La lecture de récits aux élèves de maternelle est aussi vieille que la maternelle elle-même, ce sont les objectifs qui ont changé : liée d’abord à l’éducation morale (secondairement à l’accroissement du vocabulaire) dans les IO de juillet 1882, passant par diverses étapes que rappelle M.F. Bishop dans un article sur l’histoire de ce genre professionnel, elle doit désormais construire une première culture littéraire. Les élèves doivent apprendre à comprendre les textes et intégrer dans stratégies pour ce faire.
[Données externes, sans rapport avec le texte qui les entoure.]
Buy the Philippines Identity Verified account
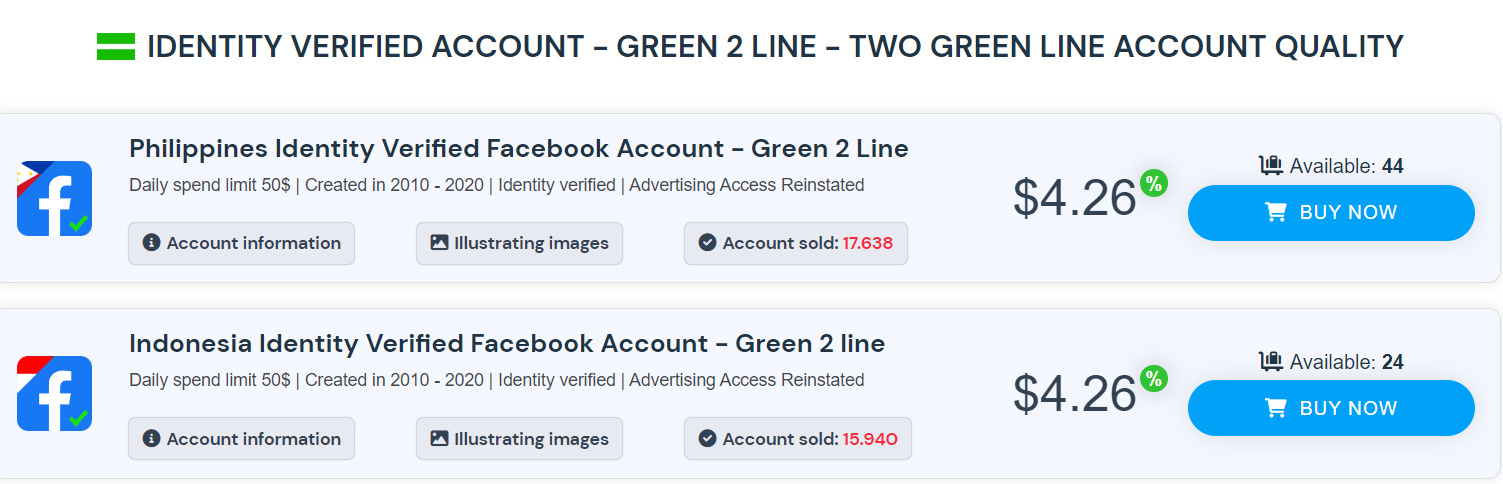This screenshot has width=1503, height=484. 1330,213
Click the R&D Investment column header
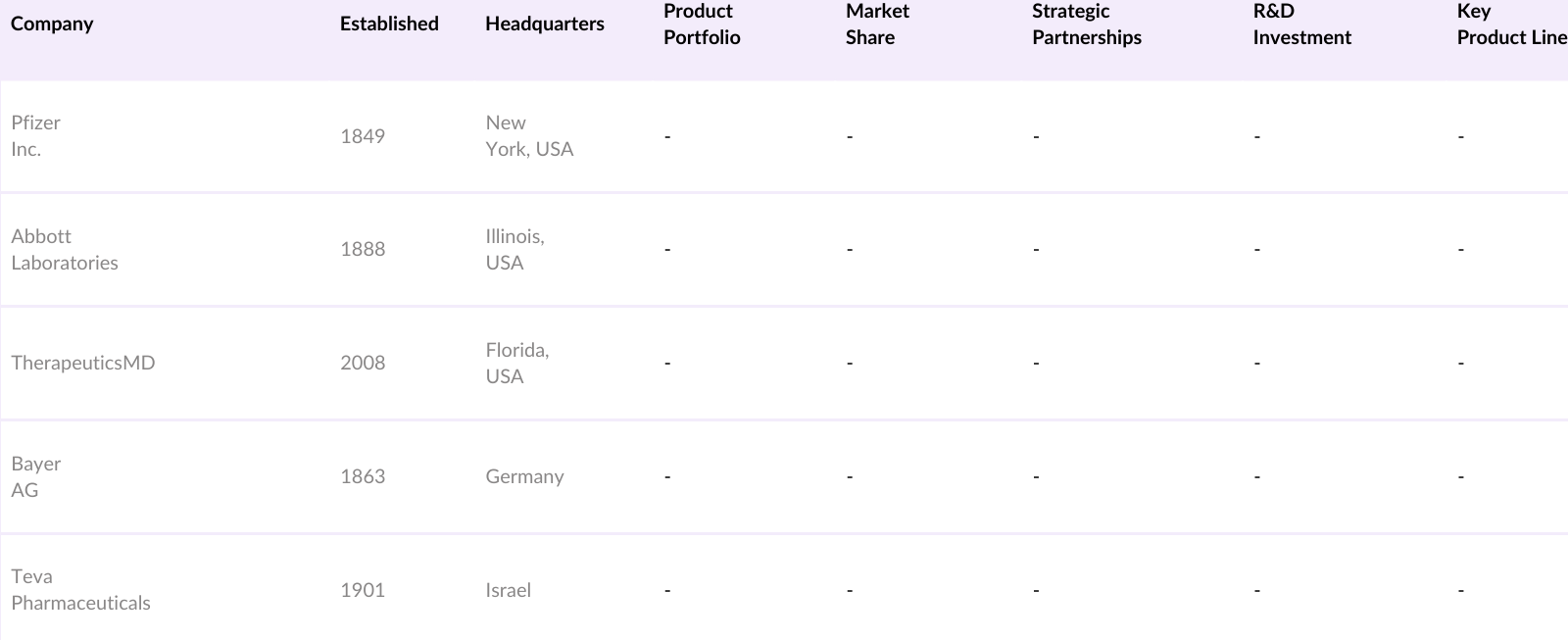1568x640 pixels. pos(1301,25)
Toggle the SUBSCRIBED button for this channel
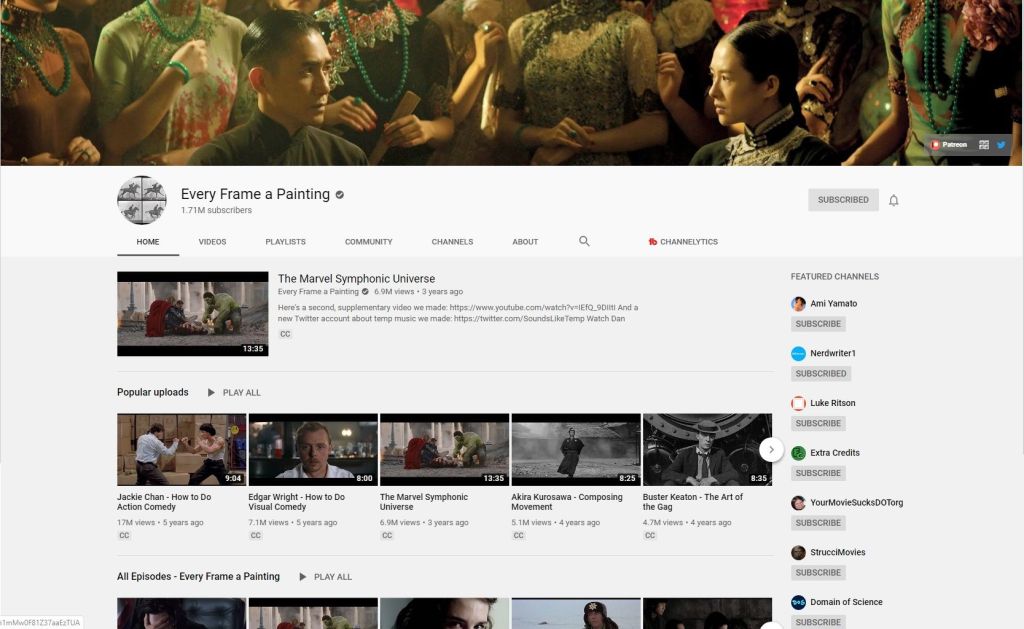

Le but est de les préparer à comprendre plus tard les textes qu’ils liront seuls : c’est un enjeu de justice sociale — plusieurs auteurs insistent sur l’idée que la maternelle doit donner à tous les élèves ce que certains trouvent dans leur famille, tendre à réduire les écarts liés aux milieux sociaux, ou au moins ne pas les aggraver. Ces nouveaux objectifs ont entraîné, depuis une quinzaine d’années, une explosion des recherches et ce numéro rend compte des principaux acquis.

Il est consacré à la didactique et s’appuie sur des travaux en psychologie : plusieurs auteurs situent explicitement leur réflexion par rapport à ces travaux. C’est le cas de E/ Canut et M. Vertalier, qui se demandent « ce que les élèves comprennent de ce qu’on leur lit » : on sait maintenant que même un texte simple, qui paraît « transparent » à l’adulte, l’est rarement pour les élèves, que l’illustration n’est pas perçue par les jeunes enfants comme par des élèves plus âgés — sans même parler des albums contemporains qui jouent souvent sur le décalage ou la complémentarité entre texte et image, évitant la redondance, posant des problèmes supplémentaires d’interprétation. Cela pose donc le problème du choix des livres en fonction des objectifs et conduit à s’interroger sur les médiations à proposer par le maître.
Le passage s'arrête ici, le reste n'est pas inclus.